(Exercise objective) Please print every record below exactly as it appears.

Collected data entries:
-*-*-

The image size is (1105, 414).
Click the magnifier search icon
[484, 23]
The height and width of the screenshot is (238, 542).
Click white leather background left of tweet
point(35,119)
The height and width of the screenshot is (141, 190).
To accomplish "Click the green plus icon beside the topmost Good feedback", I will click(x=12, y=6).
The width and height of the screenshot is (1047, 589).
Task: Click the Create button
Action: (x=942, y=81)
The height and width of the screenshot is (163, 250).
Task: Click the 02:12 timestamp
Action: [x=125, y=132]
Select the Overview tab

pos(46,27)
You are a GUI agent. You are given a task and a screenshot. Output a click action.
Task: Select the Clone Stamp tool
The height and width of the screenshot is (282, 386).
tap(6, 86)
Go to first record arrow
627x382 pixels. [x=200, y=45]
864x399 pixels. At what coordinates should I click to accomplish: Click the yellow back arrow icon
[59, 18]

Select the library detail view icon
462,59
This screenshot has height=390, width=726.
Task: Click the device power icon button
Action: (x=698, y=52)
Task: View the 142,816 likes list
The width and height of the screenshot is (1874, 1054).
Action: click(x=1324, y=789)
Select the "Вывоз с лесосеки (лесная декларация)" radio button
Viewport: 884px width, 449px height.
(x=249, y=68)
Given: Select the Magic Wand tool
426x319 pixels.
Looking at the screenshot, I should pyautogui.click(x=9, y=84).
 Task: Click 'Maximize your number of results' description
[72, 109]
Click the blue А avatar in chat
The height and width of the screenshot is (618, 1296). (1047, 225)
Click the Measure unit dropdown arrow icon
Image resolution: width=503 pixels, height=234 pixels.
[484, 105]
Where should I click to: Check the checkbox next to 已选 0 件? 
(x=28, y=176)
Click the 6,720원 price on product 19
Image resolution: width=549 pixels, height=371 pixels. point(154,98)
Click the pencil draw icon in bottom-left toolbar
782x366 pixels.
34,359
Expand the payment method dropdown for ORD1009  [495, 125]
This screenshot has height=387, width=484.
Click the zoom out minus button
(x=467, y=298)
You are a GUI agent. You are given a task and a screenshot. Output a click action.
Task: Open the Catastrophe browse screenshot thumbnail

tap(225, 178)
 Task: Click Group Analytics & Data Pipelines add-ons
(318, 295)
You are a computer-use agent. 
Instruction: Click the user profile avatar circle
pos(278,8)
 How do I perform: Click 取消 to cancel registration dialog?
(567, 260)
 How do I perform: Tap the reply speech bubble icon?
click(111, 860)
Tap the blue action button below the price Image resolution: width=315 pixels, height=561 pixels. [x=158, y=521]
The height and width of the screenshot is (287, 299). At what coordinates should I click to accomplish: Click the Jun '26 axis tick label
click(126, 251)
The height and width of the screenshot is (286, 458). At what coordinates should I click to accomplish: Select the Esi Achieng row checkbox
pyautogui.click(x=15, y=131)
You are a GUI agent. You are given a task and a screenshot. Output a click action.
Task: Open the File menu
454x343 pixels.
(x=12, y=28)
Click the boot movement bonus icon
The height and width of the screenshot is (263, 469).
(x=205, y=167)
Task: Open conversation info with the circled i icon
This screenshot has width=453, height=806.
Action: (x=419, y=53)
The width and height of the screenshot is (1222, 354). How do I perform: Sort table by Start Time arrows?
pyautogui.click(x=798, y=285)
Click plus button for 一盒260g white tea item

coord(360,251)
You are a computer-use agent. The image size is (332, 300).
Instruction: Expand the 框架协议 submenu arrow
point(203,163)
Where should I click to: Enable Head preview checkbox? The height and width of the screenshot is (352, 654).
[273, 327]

-*-*-

(Written answer)
The image size is (1105, 414).
Click the magnifier search icon
[484, 23]
The height and width of the screenshot is (238, 542).
Click white leather background left of tweet
point(35,119)
The height and width of the screenshot is (141, 190).
To accomplish "Click the green plus icon beside the topmost Good feedback", I will click(x=12, y=6).
The width and height of the screenshot is (1047, 589).
Task: Click the Create button
Action: (x=942, y=81)
The height and width of the screenshot is (163, 250).
Task: Click the 02:12 timestamp
Action: [x=125, y=132]
Select the Overview tab

pos(46,27)
You are a GUI agent. You are given a task and a screenshot. Output a click action.
Task: Select the Clone Stamp tool
The height and width of the screenshot is (282, 386).
tap(6, 86)
Go to first record arrow
627x382 pixels. [x=200, y=45]
864x399 pixels. At what coordinates should I click to accomplish: Click the yellow back arrow icon
[59, 18]

Select the library detail view icon
462,59
This screenshot has height=390, width=726.
Task: Click the device power icon button
Action: (x=698, y=52)
Task: View the 142,816 likes list
The width and height of the screenshot is (1874, 1054).
Action: click(x=1324, y=789)
Select the "Вывоз с лесосеки (лесная декларация)" radio button
Viewport: 884px width, 449px height.
(x=249, y=68)
Given: Select the Magic Wand tool
426x319 pixels.
Looking at the screenshot, I should pyautogui.click(x=9, y=84).
 Task: Click 'Maximize your number of results' description
[72, 109]
Click the blue А avatar in chat
The height and width of the screenshot is (618, 1296). (1047, 225)
Click the Measure unit dropdown arrow icon
Image resolution: width=503 pixels, height=234 pixels.
[484, 105]
Where should I click to: Check the checkbox next to 已选 0 件? 
(x=28, y=176)
Click the 6,720원 price on product 19
Image resolution: width=549 pixels, height=371 pixels. point(154,98)
Click the pencil draw icon in bottom-left toolbar
782x366 pixels.
34,359
Expand the payment method dropdown for ORD1009  [495, 125]
This screenshot has height=387, width=484.
Click the zoom out minus button
(x=467, y=298)
You are a GUI agent. You are given a task and a screenshot. Output a click action.
Task: Open the Catastrophe browse screenshot thumbnail

tap(225, 178)
 Task: Click Group Analytics & Data Pipelines add-ons
(318, 295)
You are a computer-use agent. 
Instruction: Click the user profile avatar circle
pos(278,8)
 How do I perform: Click 取消 to cancel registration dialog?
(567, 260)
 How do I perform: Tap the reply speech bubble icon?
click(111, 860)
Tap the blue action button below the price Image resolution: width=315 pixels, height=561 pixels. [x=158, y=521]
The height and width of the screenshot is (287, 299). At what coordinates should I click to accomplish: Click the Jun '26 axis tick label
click(126, 251)
The height and width of the screenshot is (286, 458). At what coordinates should I click to accomplish: Select the Esi Achieng row checkbox
pyautogui.click(x=15, y=131)
You are a GUI agent. You are given a task and a screenshot. Output a click action.
Task: Open the File menu
454x343 pixels.
(x=12, y=28)
Click the boot movement bonus icon
The height and width of the screenshot is (263, 469).
(x=205, y=167)
Task: Open conversation info with the circled i icon
This screenshot has width=453, height=806.
Action: (x=419, y=53)
The width and height of the screenshot is (1222, 354). How do I perform: Sort table by Start Time arrows?
pyautogui.click(x=798, y=285)
Click plus button for 一盒260g white tea item

coord(360,251)
You are a computer-use agent. The image size is (332, 300).
Instruction: Expand the 框架协议 submenu arrow
point(203,163)
Where should I click to: Enable Head preview checkbox? The height and width of the screenshot is (352, 654).
[273, 327]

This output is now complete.